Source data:

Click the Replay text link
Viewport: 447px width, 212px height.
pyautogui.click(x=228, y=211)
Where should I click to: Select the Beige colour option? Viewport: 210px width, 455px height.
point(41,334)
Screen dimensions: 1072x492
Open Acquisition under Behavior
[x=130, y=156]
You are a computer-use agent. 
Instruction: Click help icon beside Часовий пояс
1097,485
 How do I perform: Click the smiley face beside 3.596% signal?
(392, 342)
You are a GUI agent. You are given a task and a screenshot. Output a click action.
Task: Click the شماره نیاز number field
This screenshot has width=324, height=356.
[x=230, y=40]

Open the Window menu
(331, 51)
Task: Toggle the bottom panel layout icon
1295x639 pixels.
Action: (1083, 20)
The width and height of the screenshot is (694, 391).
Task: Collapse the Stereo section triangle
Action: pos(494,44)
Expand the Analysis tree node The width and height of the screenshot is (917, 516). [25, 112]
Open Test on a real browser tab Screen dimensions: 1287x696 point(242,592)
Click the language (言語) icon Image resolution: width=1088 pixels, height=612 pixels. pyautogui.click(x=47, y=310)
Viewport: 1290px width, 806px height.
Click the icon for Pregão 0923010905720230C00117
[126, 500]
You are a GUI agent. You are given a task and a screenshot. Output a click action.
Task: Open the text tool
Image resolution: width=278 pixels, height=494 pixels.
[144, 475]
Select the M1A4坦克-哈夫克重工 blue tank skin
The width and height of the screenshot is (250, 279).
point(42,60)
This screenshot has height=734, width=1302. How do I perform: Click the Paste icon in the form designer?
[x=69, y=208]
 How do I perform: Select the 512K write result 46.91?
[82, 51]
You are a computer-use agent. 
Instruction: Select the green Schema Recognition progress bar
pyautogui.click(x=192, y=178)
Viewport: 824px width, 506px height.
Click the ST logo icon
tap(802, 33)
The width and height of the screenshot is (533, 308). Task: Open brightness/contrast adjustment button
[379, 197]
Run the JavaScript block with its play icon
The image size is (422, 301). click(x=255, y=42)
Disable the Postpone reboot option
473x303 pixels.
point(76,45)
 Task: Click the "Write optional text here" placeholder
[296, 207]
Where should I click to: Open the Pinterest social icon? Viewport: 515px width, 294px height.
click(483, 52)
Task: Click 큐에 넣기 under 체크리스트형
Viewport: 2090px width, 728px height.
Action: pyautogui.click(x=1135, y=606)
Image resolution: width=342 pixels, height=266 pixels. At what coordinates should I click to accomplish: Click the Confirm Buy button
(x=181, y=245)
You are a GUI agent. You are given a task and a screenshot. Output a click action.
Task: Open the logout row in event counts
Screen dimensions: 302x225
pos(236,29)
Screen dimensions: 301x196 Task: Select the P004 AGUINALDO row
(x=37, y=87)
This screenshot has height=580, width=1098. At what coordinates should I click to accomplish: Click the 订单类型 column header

**Written problem:** Which lines in the records above contain the string "coordinates", with case counting? Copy each of those lines in full.

**Response below:**
Image resolution: width=342 pixels, height=266 pixels. At what coordinates should I click to accomplish: Click the Confirm Buy button
This screenshot has height=580, width=1098. At what coordinates should I click to accomplish: Click the 订单类型 column header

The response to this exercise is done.